• Extrait proposé:
Ah non! Vous avez une grosse semaine et Poilu semble avoir mal au dos!
Ça vous fait de la peine de le voir ainsi : il ne mange pas, pleure quand vous le prenez, il halète plus que d’habitude et il reste couché. Il a déjà fait un épisode du genre, vous aviez consulté à l’époque votre gentille vétérinaire et reçu des anti-inflammatoires pour Poilu. Ça l’avait beaucoup aidé et il avait récupéré rapidement.
L’intention
Vous voulez aider votre chien, mais vous ne voyez pas comment vous pouvez ajouter un rendez-vous vétérinaire à votre semaine déjà trop pleine et disons-le, vous vous dites qu’il serait bien d’économiser en donnant des produits pour humains à votre chien. Alors, vous administrez un médicament sécuritaire pour humain à votre chien, espérant soulager rapidement sa douleur.

• Données fournies:
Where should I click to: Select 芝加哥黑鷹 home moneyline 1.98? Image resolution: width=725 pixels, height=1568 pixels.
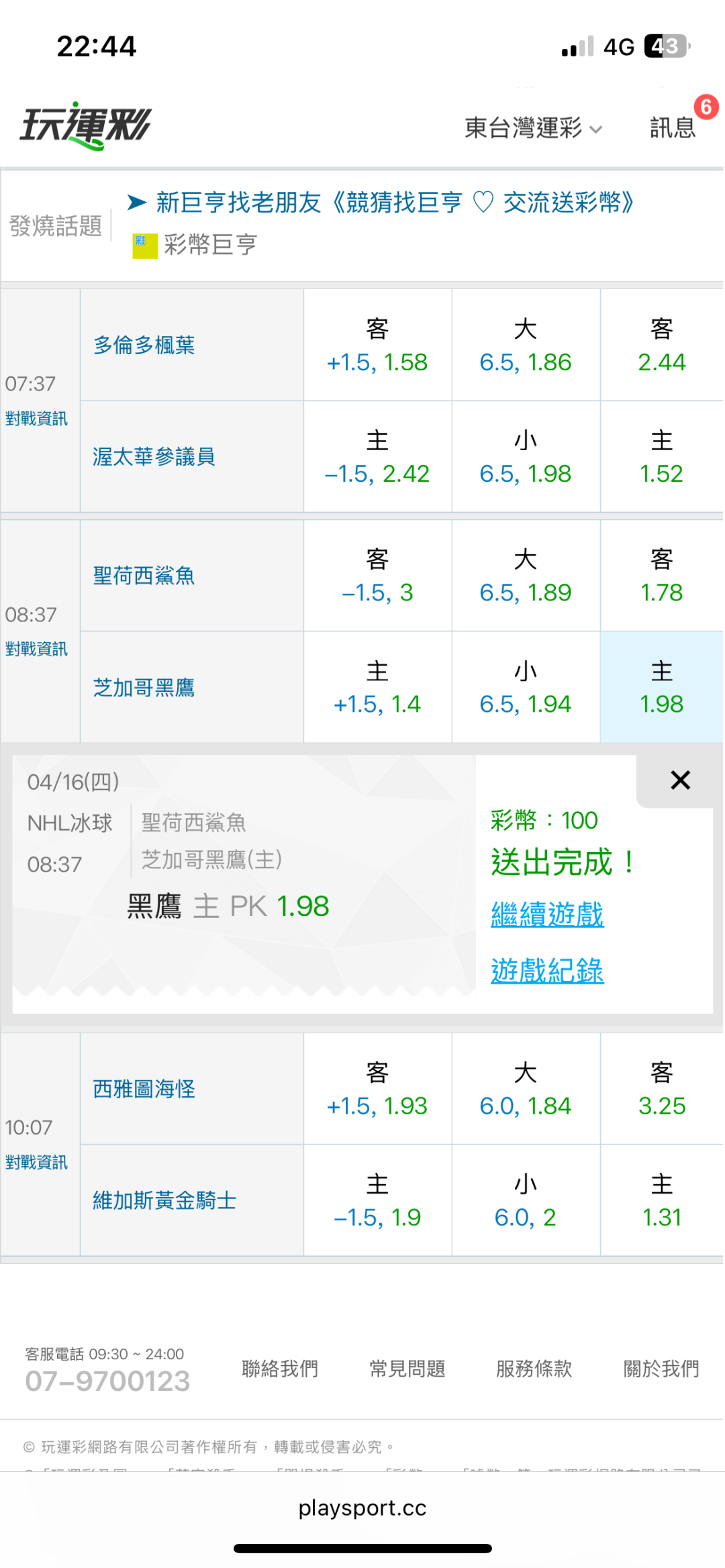coord(661,688)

• Énoncé: Recopiez l'extrait proposé de « L’intention » à « rapidement sa douleur. » en substituant « comprimé » à « médicament ».

• Corrigé:
L’intention
Vous voulez aider votre chien, mais vous ne voyez pas comment vous pouvez ajouter un rendez-vous vétérinaire à votre semaine déjà trop pleine et disons-le, vous vous dites qu’il serait bien d’économiser en donnant des produits pour humains à votre chien. Alors, vous administrez un comprimé sécuritaire pour humain à votre chien, espérant soulager rapidement sa douleur.